KONTAN.CO.ID - JAKARTA. Kinerja manufaktur Indonesia mulai menunjukkan geliat pada bulan Agustus 2021, meski masih berada dalam fase kontraksi. IHS Markit mencatat, Purchasing Managers’ Index (PMI) Manufaktur Indonesia sebesar 43,7. Level tersebut naik dari posisi 40,1 yang terjadi pada bulan Juli 2021. “Gangguan Covid-19 berkelanjutan terhadap perekonomian Indonesia membebani sektor manufaktur selama dua bulan terakhir. Meski begitu, penurunan dalam produksi dan permintaan perlahan mereda dari tingkat parah pada bulan Juli 2021,” ujar IHS Markit dalam laporan yang dikutip Kontan.co.id, Rabu (1/9).
Lembaga tersebut memerinci, baik output maupun permintaan baru memang masih menurun pada bulan Agustus 2021. Namun, penurunannya lebih lambat dibandingkan pada bulan Juli 2021. Pun dengan permintaan asing terhadap barang buatan Indonesia. Meski memang membaik, tetapi para pengusaha masih memandang pembatasan sosial yang diterapkan pemerintah masih membebani permintaan dan produksi. Sehingga, pengusaha masih waspada dan membatasi jumlah tenaga kerja. Sayangnya, ada permasalahan terkait penumpukan pekerjaan, sehingga ini menyebabkan rekor akumulasi penumpukan pekerjaan paling tajam. Selain ada perampingan tenaga kerja, ada juga tenaga kerja yang absen karena tertular Covid-19.

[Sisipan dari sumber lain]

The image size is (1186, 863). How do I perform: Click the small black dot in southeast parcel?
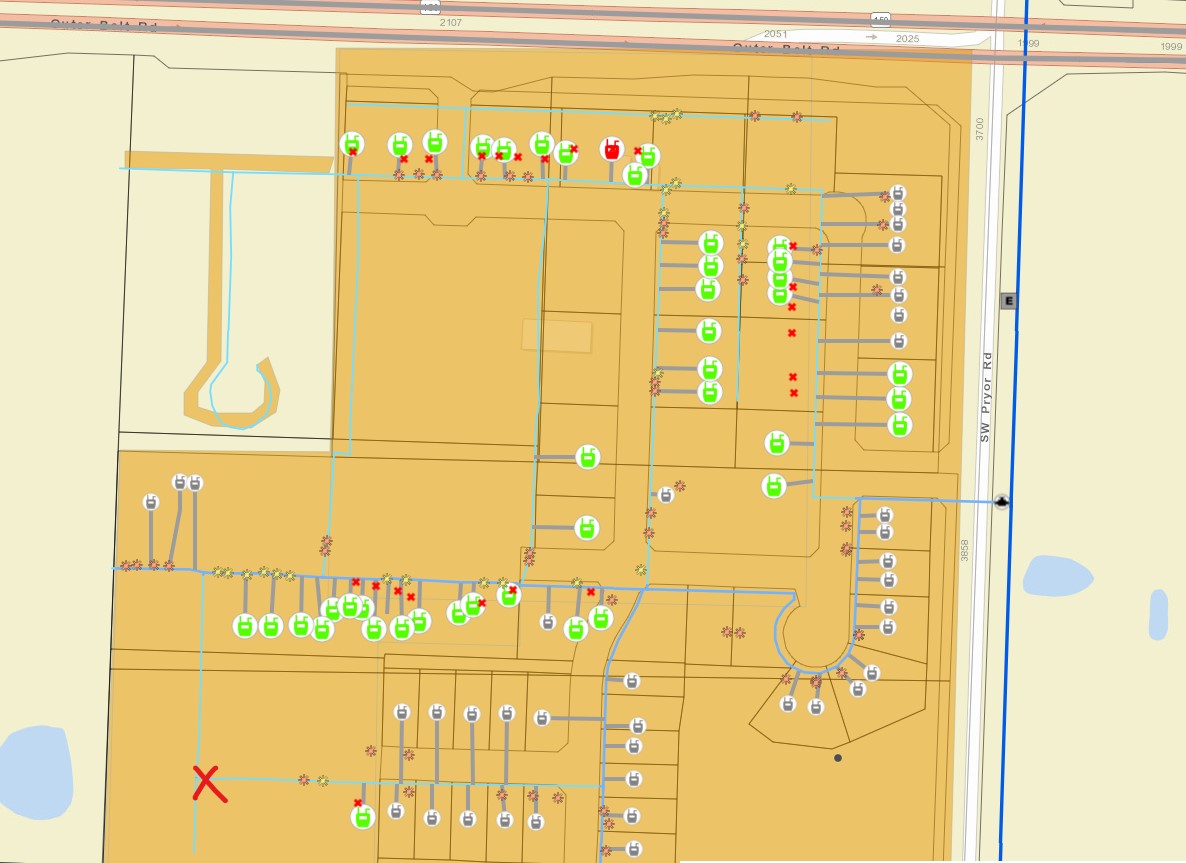click(x=838, y=758)
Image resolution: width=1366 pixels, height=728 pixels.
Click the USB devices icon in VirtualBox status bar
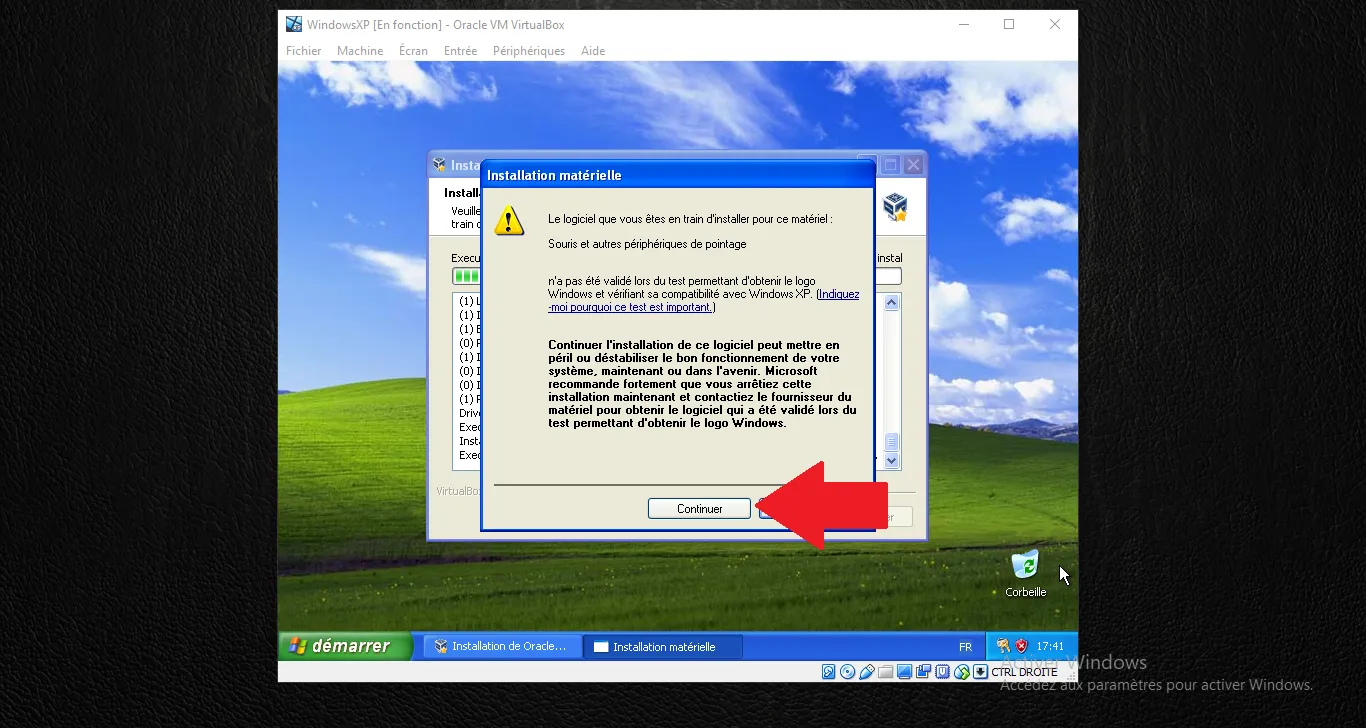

Baca Juga: Pertumbuhan aktivitas pabrik Korea Selatan melambat di Agustus 2021, ini penyebabnya Di sisi lain, aktivitas pembelian masih lemah, bersamaan dengan permintaan baru yang berkurang selama dua bulan berturut-turut. Meski, memang lebih baik dari kondisi Juli 2021. Pada saat yang sama, inventaris pra-produksi pabrik kembali turun. Ini merupakan penurunan untuk empat bulan secara berturut-turut. Penundaan pengiriman juga masih terjadi pada bulan Agustus 2021, disebabkan gangguan Covid-19. Apalagi, pengusaha melakukan perpanjangan waktu pemenuhan pesanan, yang sudah dilakukan selama 19 bulan berturut-turut. “Tingkat kenaikan waktu pemenuhan pesanan memang tidak separah rekor bulan Juli 2021, tetapi masih mencolok secara keseluruhan. Akibatnya, beberapa perusahaan kesulitan dalam pengiriman produk. Ini yang menyebabkan kenaikan marginal pada stok barang jadi,” tambah lembaga tersebut.
Sehubungan dengan hal itu, kenaikan biaya bahan baku mengakibatkan akselerasi tingkat inflasi biaya input yang paling cepat sejak Januari 2014. Perusahaan manufaktur memilih untuk berbagi beban biaya dengan klien, sehingga berakibat peningkatan yang lebih kuat pada biaya output pada Agustus 2021. Lebih lanjut, pengusaha nampak lebih optimistis terkait prospek industri manufaktur ke depan. Tingkat kepercayaan bisnis terkait produksi 12 bulan mendatang secara keseluruhan tetap berada di atas rata-rata survei. “Pengusaha berharap, situasi Covid-19 akan membaik dan memperlancar permintaan yang tertunda di sektor manufaktur Indonesia,” tandas IHS Markit.